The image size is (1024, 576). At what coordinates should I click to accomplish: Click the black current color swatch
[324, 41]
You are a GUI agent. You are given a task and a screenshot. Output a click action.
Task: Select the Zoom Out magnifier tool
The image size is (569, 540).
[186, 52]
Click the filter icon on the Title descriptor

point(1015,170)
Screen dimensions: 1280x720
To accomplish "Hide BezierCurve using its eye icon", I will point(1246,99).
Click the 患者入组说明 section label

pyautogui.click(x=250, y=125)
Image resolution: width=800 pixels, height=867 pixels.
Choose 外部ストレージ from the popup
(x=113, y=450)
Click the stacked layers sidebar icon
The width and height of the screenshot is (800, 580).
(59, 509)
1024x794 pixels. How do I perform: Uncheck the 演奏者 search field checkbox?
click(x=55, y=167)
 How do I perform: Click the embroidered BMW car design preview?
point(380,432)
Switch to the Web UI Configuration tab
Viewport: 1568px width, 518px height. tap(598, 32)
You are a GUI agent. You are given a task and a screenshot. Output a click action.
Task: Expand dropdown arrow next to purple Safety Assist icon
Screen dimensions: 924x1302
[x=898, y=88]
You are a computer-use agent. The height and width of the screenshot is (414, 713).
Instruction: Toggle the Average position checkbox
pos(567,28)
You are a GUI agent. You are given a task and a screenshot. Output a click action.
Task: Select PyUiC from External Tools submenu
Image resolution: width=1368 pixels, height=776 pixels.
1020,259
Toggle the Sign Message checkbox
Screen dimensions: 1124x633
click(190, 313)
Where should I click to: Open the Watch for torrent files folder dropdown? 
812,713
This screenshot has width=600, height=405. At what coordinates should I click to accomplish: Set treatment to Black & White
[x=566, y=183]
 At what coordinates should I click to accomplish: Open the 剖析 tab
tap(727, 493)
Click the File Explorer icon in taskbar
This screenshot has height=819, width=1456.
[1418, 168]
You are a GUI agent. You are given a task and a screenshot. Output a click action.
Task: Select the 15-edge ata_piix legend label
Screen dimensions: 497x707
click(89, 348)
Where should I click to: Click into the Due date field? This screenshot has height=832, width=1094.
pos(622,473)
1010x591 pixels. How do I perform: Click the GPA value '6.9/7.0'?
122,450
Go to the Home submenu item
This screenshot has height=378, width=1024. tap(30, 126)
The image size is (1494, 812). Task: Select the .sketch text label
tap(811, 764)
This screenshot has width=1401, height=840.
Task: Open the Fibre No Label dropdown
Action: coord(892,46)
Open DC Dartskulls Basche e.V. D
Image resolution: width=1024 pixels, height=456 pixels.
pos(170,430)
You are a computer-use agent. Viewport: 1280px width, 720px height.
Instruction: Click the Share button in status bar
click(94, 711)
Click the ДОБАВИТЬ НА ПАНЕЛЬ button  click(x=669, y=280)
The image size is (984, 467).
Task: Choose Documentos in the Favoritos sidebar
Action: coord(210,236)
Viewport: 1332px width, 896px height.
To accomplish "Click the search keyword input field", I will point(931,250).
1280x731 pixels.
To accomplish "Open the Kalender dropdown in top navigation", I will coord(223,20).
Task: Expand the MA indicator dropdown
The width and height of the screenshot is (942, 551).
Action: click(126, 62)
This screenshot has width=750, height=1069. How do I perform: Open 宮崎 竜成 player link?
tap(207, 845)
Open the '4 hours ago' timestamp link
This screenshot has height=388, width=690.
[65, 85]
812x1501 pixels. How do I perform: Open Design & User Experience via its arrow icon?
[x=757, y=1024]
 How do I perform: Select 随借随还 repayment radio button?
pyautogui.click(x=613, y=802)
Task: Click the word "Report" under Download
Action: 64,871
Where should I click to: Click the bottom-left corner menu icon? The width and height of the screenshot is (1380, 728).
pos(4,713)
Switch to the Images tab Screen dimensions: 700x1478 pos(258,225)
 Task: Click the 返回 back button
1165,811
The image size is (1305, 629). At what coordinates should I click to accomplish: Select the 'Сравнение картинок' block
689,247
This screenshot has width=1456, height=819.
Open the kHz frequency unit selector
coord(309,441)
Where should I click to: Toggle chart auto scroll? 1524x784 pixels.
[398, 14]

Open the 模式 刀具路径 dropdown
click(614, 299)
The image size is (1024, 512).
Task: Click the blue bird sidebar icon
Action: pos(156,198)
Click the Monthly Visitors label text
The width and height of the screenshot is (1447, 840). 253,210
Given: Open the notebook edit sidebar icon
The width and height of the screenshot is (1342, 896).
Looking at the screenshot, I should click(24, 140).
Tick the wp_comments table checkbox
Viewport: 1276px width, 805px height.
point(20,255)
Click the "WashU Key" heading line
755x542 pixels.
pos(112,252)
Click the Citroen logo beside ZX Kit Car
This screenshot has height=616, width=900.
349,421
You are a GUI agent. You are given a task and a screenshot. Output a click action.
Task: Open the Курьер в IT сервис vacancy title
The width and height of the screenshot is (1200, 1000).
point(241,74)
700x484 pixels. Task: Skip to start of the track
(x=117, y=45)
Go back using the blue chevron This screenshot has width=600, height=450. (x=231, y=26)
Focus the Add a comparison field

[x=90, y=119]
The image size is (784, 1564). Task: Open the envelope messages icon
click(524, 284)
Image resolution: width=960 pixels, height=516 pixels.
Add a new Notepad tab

WHAT THE TASK ASKS:
All of the data shown above must be copied exactly.

RESPONSE:
The image size is (1024, 576). At what coordinates should I click to accomplish: Click the black current color swatch
[324, 41]
You are a GUI agent. You are given a task and a screenshot. Output a click action.
Task: Select the Zoom Out magnifier tool
The image size is (569, 540).
[186, 52]
Click the filter icon on the Title descriptor

point(1015,170)
Screen dimensions: 1280x720
To accomplish "Hide BezierCurve using its eye icon", I will point(1246,99).
Click the 患者入组说明 section label

pyautogui.click(x=250, y=125)
Image resolution: width=800 pixels, height=867 pixels.
Choose 外部ストレージ from the popup
(x=113, y=450)
Click the stacked layers sidebar icon
The width and height of the screenshot is (800, 580).
(59, 509)
1024x794 pixels. How do I perform: Uncheck the 演奏者 search field checkbox?
click(x=55, y=167)
 How do I perform: Click the embroidered BMW car design preview?
point(380,432)
Switch to the Web UI Configuration tab
Viewport: 1568px width, 518px height. tap(598, 32)
You are a GUI agent. You are given a task and a screenshot. Output a click action.
Task: Expand dropdown arrow next to purple Safety Assist icon
Screen dimensions: 924x1302
[x=898, y=88]
You are a computer-use agent. The height and width of the screenshot is (414, 713).
Instruction: Toggle the Average position checkbox
pos(567,28)
You are a GUI agent. You are given a task and a screenshot. Output a click action.
Task: Select PyUiC from External Tools submenu
Image resolution: width=1368 pixels, height=776 pixels.
1020,259
Toggle the Sign Message checkbox
Screen dimensions: 1124x633
click(190, 313)
Where should I click to: Open the Watch for torrent files folder dropdown? 
812,713
This screenshot has width=600, height=405. At what coordinates should I click to accomplish: Set treatment to Black & White
[x=566, y=183]
 At what coordinates should I click to accomplish: Open the 剖析 tab
tap(727, 493)
Click the File Explorer icon in taskbar
This screenshot has height=819, width=1456.
[1418, 168]
You are a GUI agent. You are given a task and a screenshot. Output a click action.
Task: Select the 15-edge ata_piix legend label
Screen dimensions: 497x707
click(89, 348)
Where should I click to: Click into the Due date field? This screenshot has height=832, width=1094.
pos(622,473)
1010x591 pixels. How do I perform: Click the GPA value '6.9/7.0'?
122,450
Go to the Home submenu item
This screenshot has height=378, width=1024. tap(30, 126)
The image size is (1494, 812). Task: Select the .sketch text label
tap(811, 764)
This screenshot has width=1401, height=840.
Task: Open the Fibre No Label dropdown
Action: coord(892,46)
Open DC Dartskulls Basche e.V. D
Image resolution: width=1024 pixels, height=456 pixels.
pos(170,430)
You are a computer-use agent. Viewport: 1280px width, 720px height.
Instruction: Click the Share button in status bar
click(94, 711)
Click the ДОБАВИТЬ НА ПАНЕЛЬ button  click(x=669, y=280)
The image size is (984, 467).
Task: Choose Documentos in the Favoritos sidebar
Action: coord(210,236)
Viewport: 1332px width, 896px height.
To accomplish "Click the search keyword input field", I will point(931,250).
1280x731 pixels.
To accomplish "Open the Kalender dropdown in top navigation", I will coord(223,20).
Task: Expand the MA indicator dropdown
The width and height of the screenshot is (942, 551).
Action: click(126, 62)
This screenshot has width=750, height=1069. How do I perform: Open 宮崎 竜成 player link?
tap(207, 845)
Open the '4 hours ago' timestamp link
This screenshot has height=388, width=690.
[65, 85]
812x1501 pixels. How do I perform: Open Design & User Experience via its arrow icon?
[x=757, y=1024]
 How do I perform: Select 随借随还 repayment radio button?
pyautogui.click(x=613, y=802)
Task: Click the word "Report" under Download
Action: 64,871
Where should I click to: Click the bottom-left corner menu icon? The width and height of the screenshot is (1380, 728).
pos(4,713)
Switch to the Images tab Screen dimensions: 700x1478 pos(258,225)
 Task: Click the 返回 back button
1165,811
The image size is (1305, 629). At what coordinates should I click to accomplish: Select the 'Сравнение картинок' block
689,247
This screenshot has width=1456, height=819.
Open the kHz frequency unit selector
coord(309,441)
Where should I click to: Toggle chart auto scroll? 1524x784 pixels.
[398, 14]

Open the 模式 刀具路径 dropdown
click(614, 299)
The image size is (1024, 512).
Task: Click the blue bird sidebar icon
Action: pos(156,198)
Click the Monthly Visitors label text
The width and height of the screenshot is (1447, 840). 253,210
Given: Open the notebook edit sidebar icon
The width and height of the screenshot is (1342, 896).
Looking at the screenshot, I should click(24, 140).
Tick the wp_comments table checkbox
Viewport: 1276px width, 805px height.
point(20,255)
Click the "WashU Key" heading line
755x542 pixels.
pos(112,252)
Click the Citroen logo beside ZX Kit Car
This screenshot has height=616, width=900.
349,421
You are a GUI agent. You are given a task and a screenshot. Output a click action.
Task: Open the Курьер в IT сервис vacancy title
The width and height of the screenshot is (1200, 1000).
point(241,74)
700x484 pixels. Task: Skip to start of the track
(x=117, y=45)
Go back using the blue chevron This screenshot has width=600, height=450. (x=231, y=26)
Focus the Add a comparison field

[x=90, y=119]
The image size is (784, 1564). Task: Open the envelope messages icon
click(524, 284)
Image resolution: width=960 pixels, height=516 pixels.
Add a new Notepad tab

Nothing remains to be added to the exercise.